Santeria and Voodoo are often confused for one another
Both Santeria and Voodoo are religions but they are not the same thing. Let’s begin with an explanation of Voodoo. First, Voodoo is more properly spelled Vodou or Vodoun. There are two main branches to Vodou, Haitian Vodou and Louisiana (or New Orleans) Vodoun.
Haitian Vodou is an African Diasporic Religion that came together from the traditional African religious practices of several tribes, some of whom were rivals forced to survive and depend on one another under the conditions of slavery. These tribes included the Fon, Yoruba, Congo and even elements of the native Taino population that survived in Haiti. These people united their practices in an effort to survive, and created a “regleman” (ritual order) to honor and give each tribe’s spirits their moment of worship. These practices were also influenced through syncretism with French Catholicism. Evidence of this can be seen in the use of Catholic saint images to represent the Lwa (spirits) honored in Vodou. The Lwa (spirits) of Vodou are composed of the Rada Lwa (the vudu and orishas of the Fon and Yoruba people), the Petwo Lwa (the fiery spirits of the Congo, the Taino and modern-Haitian people) and the Gede Lwa (the spirits of the dead). Veves, ornate cornmeal drawings laid out on the ground or on tables, are used to call the Lwa in Vodou, but not in Santeria. Haitian Vodou does have an initiated priesthood, but initiation is not a requirement for participation in the religion and the vast majority of vodouisants are non-initiates. Magical wanga and gris-gris are often used in Haitian Vodou’s magic. Haitian Vodou’s primary liturgical language is Kreyol, the local dialect of Haitian French.

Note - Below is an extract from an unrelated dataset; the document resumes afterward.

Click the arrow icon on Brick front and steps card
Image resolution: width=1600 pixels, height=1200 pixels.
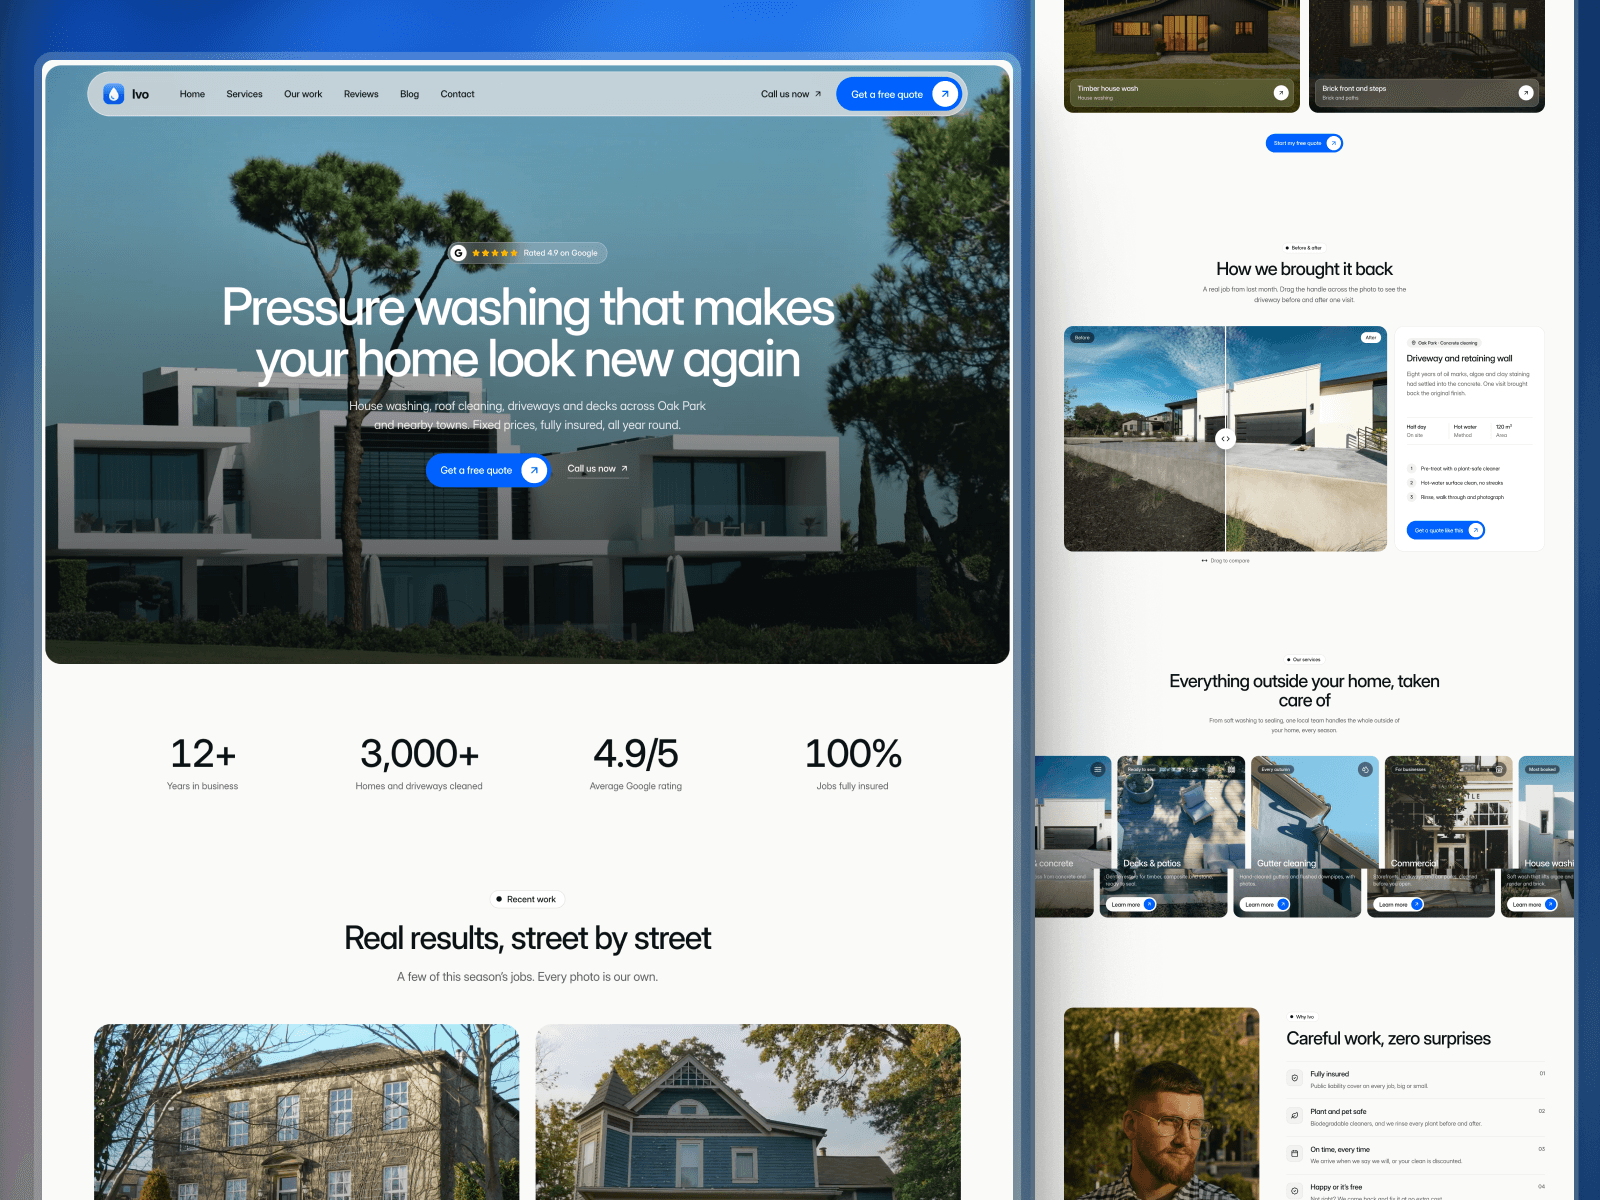(x=1526, y=93)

Louisiana Vodoun is markedly different from Haitian Vodou. It is more of an amalgamation of religious and magical practices found in the southern United States. This includes some of the Lwa found in Haitian Vodou, a strong presence of the Catholic Saints, and elements of southern folk magic like gris-gris, wanga and mojo bags. There is not a “regleman” in the same manner as Haitian Vodou and there is more of an emphasis on self-made Vodou Queens like the famous Marie Laveau. Louisiana Vodoun has a strong connection with Spiritualism and shares many magical techniques with Hoodoo (southern folk magic) – but should not be confused with Hoodoo. You will see the use of veves (ornate painted symbols) in Louisiana Vodoun, much as in Haitian Vodou. Louisiana Vodoun’s primary liturgical language is English with a bit of French Creole.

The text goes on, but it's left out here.